If you're asking whether the catch clause in a Temporal Workflow saga is guaranteed to execute, the answer is yes. The way it's able to guarantee this is by persisting each step the code takes and recovering program state if a process crashes, server loses power, etc. For an explanation of how this works, see: https://temporal.io/blog/building-reliable-distributed-syste...


Seems like a distributed stack unwind


Author of the article here. Yeah, @agumonkey I like that analogy a lot!

Generally, that's a good way of thinking about it. The one additional bit of nuance is it's like a "safe" stack unwind while other processes could be still modifying databases at the same time, so it's not a complete "rollback" of the whole world if that makes sense.

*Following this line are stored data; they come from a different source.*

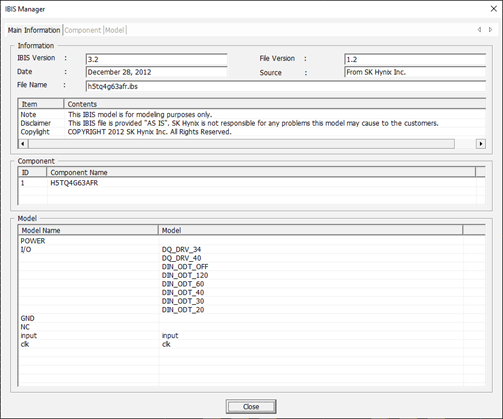Click the File Version field

[415, 59]
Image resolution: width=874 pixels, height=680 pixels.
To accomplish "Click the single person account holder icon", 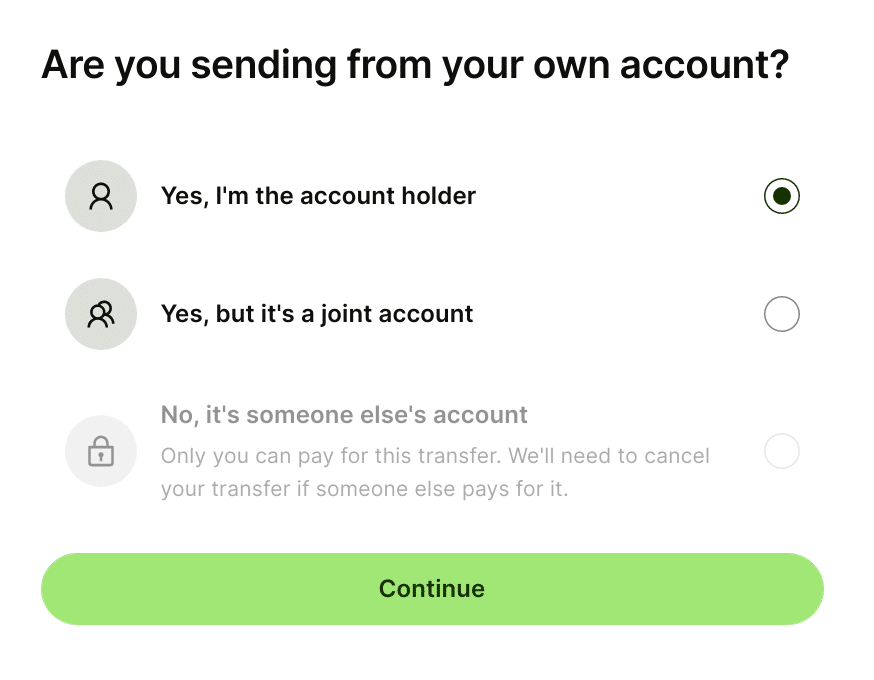I will pyautogui.click(x=101, y=196).
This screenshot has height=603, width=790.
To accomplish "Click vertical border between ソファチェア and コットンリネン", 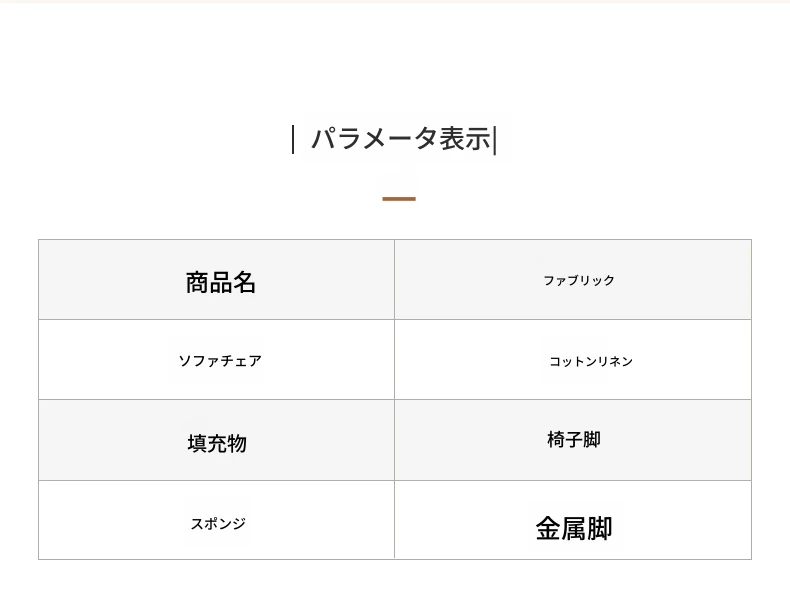I will click(395, 360).
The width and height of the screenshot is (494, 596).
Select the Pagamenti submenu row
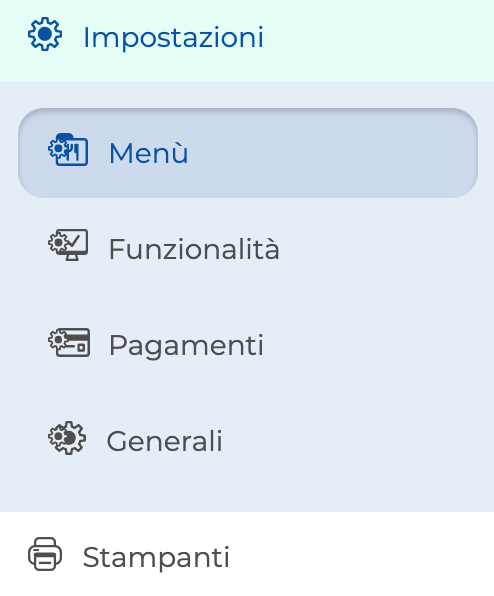pyautogui.click(x=248, y=345)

Thanks, you're probably right, there's more to it. It's a thrilling topic, are there any other patterns, or abstractions into controlling "distributed state" (apologies if i'm twisting things too much again) between agents to keep things in a correct order ?


One pattern is having a Workflow that runs as long as the lifetime of a domain object and holds a conceptual lock on that object—it receives requests to modify the object, and makes sure to only perform one operation at a time. (like the state pattern on a particular agent)

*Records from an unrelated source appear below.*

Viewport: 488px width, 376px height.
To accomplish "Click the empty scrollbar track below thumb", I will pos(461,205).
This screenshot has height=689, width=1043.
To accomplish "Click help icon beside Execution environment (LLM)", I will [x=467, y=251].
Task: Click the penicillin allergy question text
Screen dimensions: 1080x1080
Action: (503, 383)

Also related: Signals are events that you can send to Workflows and between Workflows, and they’re always delivered in the order they’re received.

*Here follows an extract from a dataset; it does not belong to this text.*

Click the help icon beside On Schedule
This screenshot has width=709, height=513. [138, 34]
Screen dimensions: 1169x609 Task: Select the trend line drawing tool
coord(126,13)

More generally, for a handy reference of Distributed Systems patterns, check out https://microservices.io/patterns/data/saga.html (though I personally find his diagrams a bit...overwhelming) and the MSN writeups: https://learn.microsoft.com/en-us/azure/architecture/pattern...


oh that's cool, thanks a lot


If I'm getting your point right, I agree! If you have the workflow / durable execution primitive to depend on (a durable function is guaranteed to complete executing), then there are a lot of pieces of distributed systems stacks that you no longer need to use. Your durable code is automatically backed by the event sourcing, timers, task queues, transfer queues, etc that Temporal internally uses to provide the guarantee, so that you don't need to build them yourself.


Nope, it's not a toy. It's a fork of Uber's workflow engine, Cadence.

You don't need to explicitly interact with an event queue because it's a higher level abstraction that sits on a queue. In fact, that’s the big value add.

ACID doesn't help you once you're trying to coordinate actions across systems, like the example in the article.


> You don't need to explicitly interact with an event queue because it's a higher level abstraction that sits on a queue. In fact, that’s the big value add.

The event queue is an even bigger value add:

* It's the audit log

* A human reading the event queue has final say over the 'true state' of the system (insofar as such a thing exists in a distributed system)


Temporal has an event queue under the covers, so you don't have to implement (and debug) that yourself.


Not sure about Temporal's implementation, but classic Saga pattern is ACD (without Isolation), so overlapping or concurrent Sagas may overwrite each other.

There are several Saga-related application-specific patterns called countermeasures, which help to somewhat mitigate this problem.

Also unlike RDBMS with their ACID transactions, Saga design forces you to understand your business requirements better. Which steps are more likely to fail? Which steps are pivotal (i.e. points of no return)? Which steps are riskier or more valuable for business, etc.


Agree with what other commenters have said. Also wanted to say that with Temporal you can code Sagas in Go, Java, TypeScript, and PHP, and they're working on expanding to other languages as well.